▶ WAS ZU TUN IST
Gib jede der Zeilen unten vollständig wieder, in der die Zeichenfolge „Open“ vorkommt. Achte dabei auf Groß- und Kleinschreibung.

━━━━━ BEREITGESTELLTE DATEN

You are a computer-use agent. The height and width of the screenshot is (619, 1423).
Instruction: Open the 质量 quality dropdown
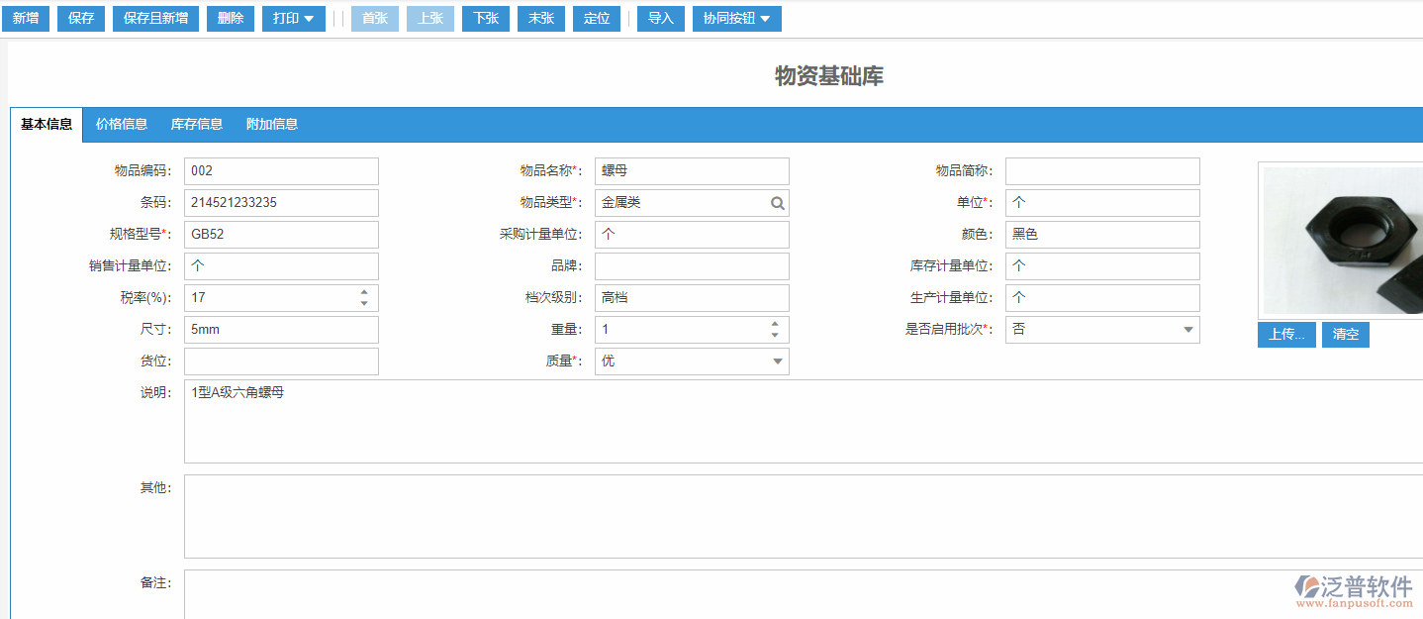(x=777, y=361)
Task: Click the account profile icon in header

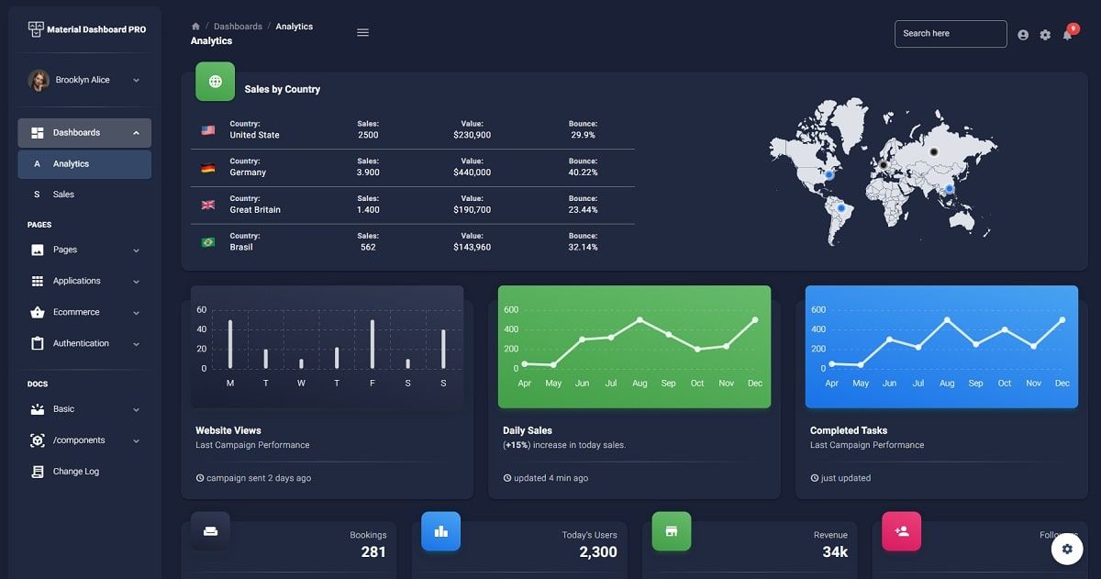Action: point(1022,34)
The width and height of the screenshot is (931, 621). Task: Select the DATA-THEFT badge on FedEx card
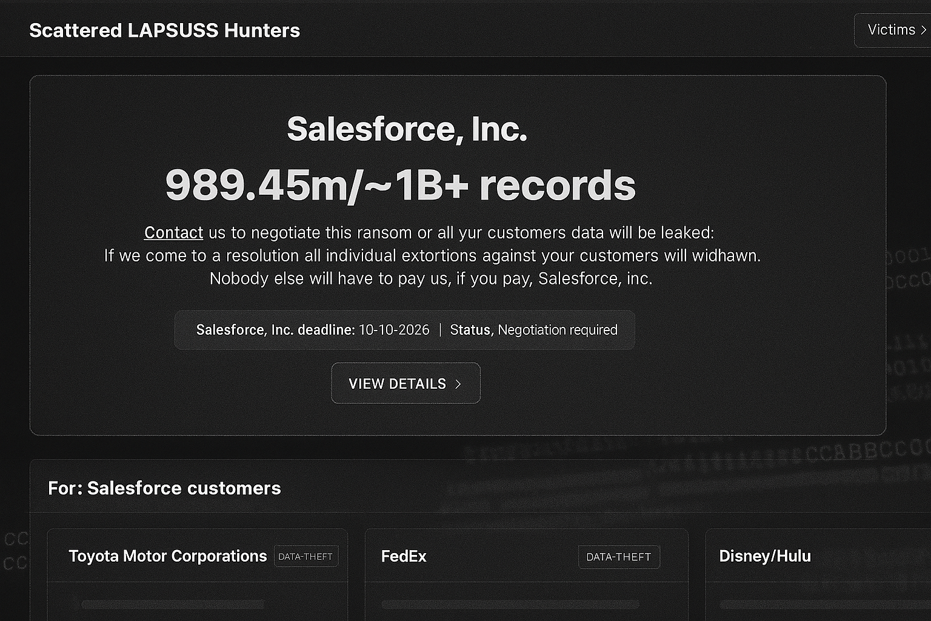(619, 557)
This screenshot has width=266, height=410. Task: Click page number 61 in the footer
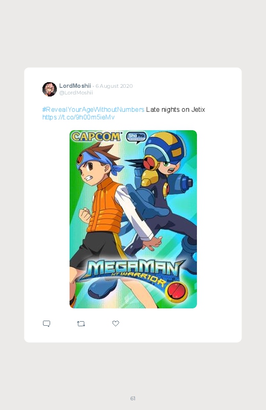(133, 398)
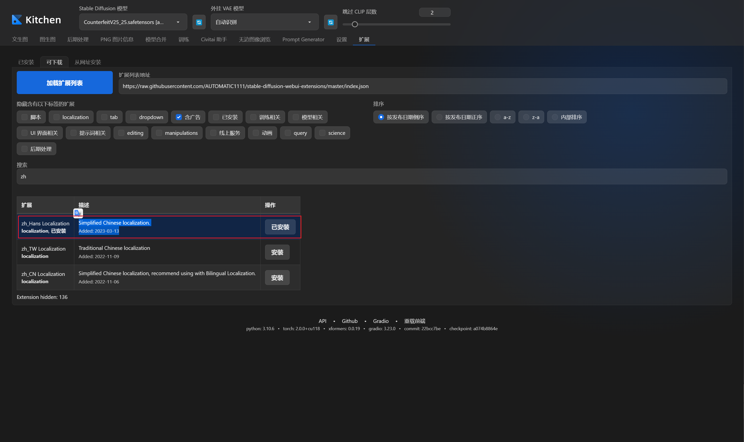This screenshot has width=744, height=442.
Task: Refresh the VAE model list
Action: [330, 22]
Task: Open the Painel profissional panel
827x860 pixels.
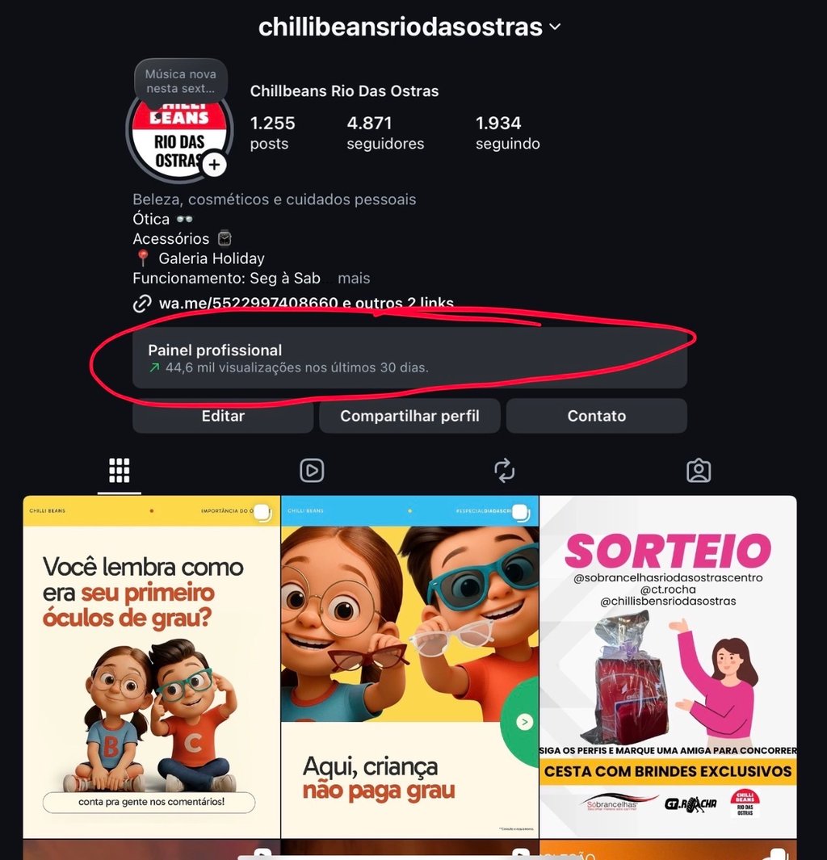Action: (x=409, y=359)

━━━━━━━━━━

▶ ERGEBNIS DER ÜBUNG
Instruction: Open the 质量 quality dropdown
Task: Open the Painel profissional panel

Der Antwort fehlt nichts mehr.